Lines from the one containing "This screenshot has width=724, height=440." to the end of the records, both ends included and exactly as written, are the whole answer, and no pictures go in it.

Stored records —
.....

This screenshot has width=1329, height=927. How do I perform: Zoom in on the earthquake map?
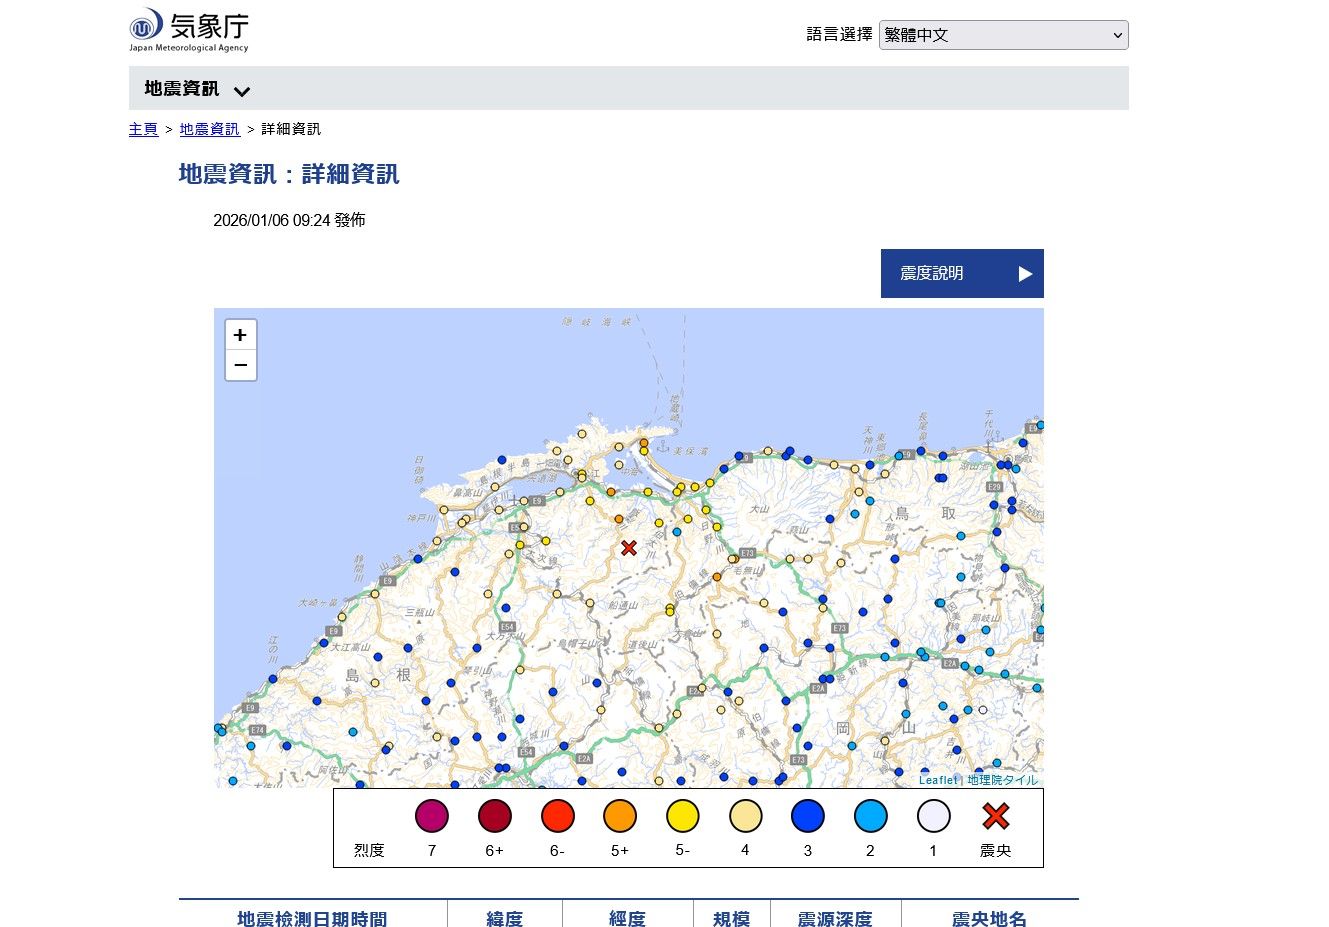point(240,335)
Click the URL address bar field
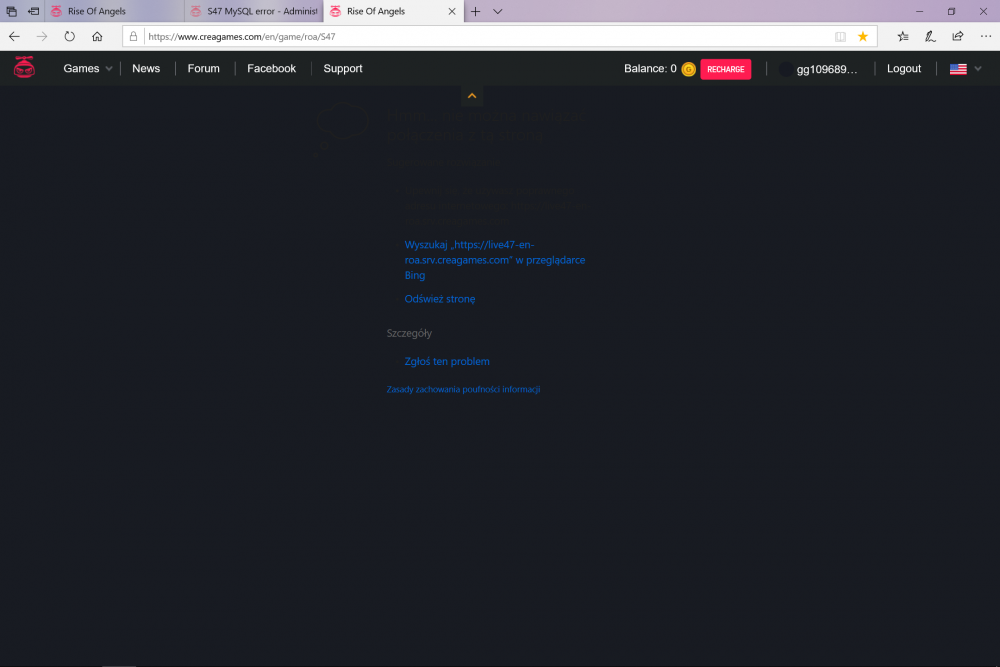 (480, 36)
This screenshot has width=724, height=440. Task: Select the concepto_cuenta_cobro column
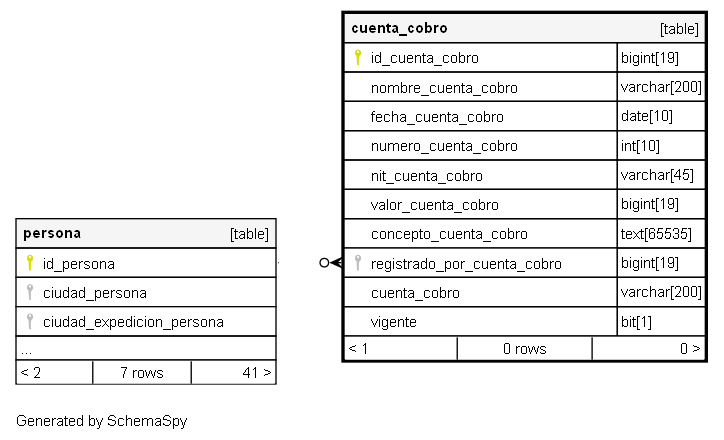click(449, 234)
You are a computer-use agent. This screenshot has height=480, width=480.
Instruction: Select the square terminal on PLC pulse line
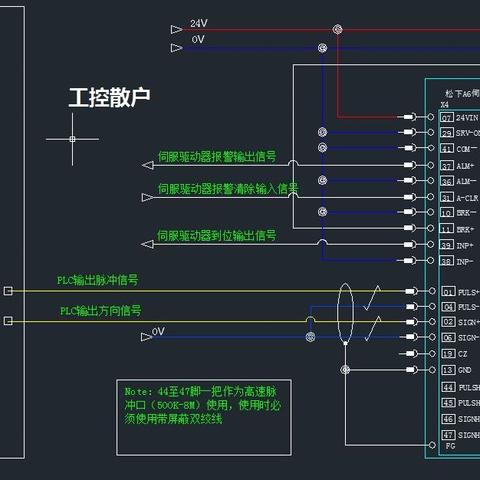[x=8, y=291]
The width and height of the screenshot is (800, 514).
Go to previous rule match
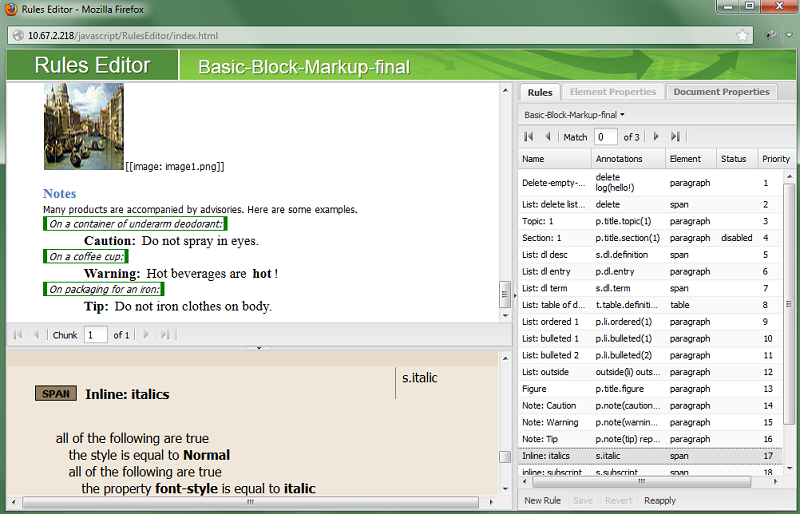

.....

ANSWER TO THIS PROBLEM —
This screenshot has width=724, height=440. Task: Select the concepto_cuenta_cobro column
click(449, 234)
You are a computer-use agent. This screenshot has height=480, width=480.
Instruction: Select the square terminal on PLC pulse line
[x=8, y=291]
The width and height of the screenshot is (800, 514).
Go to previous rule match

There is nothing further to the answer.